>>>>>

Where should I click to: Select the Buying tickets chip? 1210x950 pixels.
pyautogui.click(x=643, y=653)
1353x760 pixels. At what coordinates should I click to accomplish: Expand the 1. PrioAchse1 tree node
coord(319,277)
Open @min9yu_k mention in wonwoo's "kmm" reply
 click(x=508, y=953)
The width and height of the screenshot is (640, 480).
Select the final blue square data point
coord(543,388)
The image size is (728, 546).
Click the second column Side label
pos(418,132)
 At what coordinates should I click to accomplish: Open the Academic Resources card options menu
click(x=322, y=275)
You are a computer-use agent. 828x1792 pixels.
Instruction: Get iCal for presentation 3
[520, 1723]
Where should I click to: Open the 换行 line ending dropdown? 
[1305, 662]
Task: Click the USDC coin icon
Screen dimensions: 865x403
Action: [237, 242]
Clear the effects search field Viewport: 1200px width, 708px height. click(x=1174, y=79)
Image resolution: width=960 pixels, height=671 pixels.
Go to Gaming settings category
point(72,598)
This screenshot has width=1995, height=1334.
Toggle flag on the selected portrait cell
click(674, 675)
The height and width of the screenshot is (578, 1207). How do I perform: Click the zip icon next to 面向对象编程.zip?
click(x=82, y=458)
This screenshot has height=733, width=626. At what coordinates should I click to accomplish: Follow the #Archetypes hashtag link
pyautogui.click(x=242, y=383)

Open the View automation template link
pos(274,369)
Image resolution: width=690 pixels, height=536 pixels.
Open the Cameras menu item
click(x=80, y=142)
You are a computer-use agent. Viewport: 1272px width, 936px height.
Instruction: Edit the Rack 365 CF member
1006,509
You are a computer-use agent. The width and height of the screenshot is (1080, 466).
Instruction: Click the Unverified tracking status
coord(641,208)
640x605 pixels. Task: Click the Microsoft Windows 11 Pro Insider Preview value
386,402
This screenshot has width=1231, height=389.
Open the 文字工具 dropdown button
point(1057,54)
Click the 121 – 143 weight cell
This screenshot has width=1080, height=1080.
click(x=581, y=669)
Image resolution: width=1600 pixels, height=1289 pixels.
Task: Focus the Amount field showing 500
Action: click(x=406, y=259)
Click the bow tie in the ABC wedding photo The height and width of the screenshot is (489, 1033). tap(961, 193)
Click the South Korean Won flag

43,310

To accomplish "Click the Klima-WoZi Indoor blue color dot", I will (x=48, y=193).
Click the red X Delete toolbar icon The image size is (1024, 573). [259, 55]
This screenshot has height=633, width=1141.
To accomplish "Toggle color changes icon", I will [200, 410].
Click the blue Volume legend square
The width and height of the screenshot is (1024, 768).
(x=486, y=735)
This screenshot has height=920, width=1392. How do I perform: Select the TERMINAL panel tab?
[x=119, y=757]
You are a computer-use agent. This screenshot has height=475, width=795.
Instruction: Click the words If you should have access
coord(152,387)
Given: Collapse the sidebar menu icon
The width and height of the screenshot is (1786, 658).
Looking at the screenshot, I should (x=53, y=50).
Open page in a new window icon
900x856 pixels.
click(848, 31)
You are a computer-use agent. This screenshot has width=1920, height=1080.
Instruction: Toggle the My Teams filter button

<<<<<

» Problem
Extract every line of the listing above that contains the word "Instruction", and reproduce each one unchanged in its original order.

» The response
Instruction: Get iCal for presentation 3
Instruction: Edit the Rack 365 CF member
Instruction: Click the Unverified tracking status
Instruction: Click the words If you should have access
Instruction: Toggle the My Teams filter button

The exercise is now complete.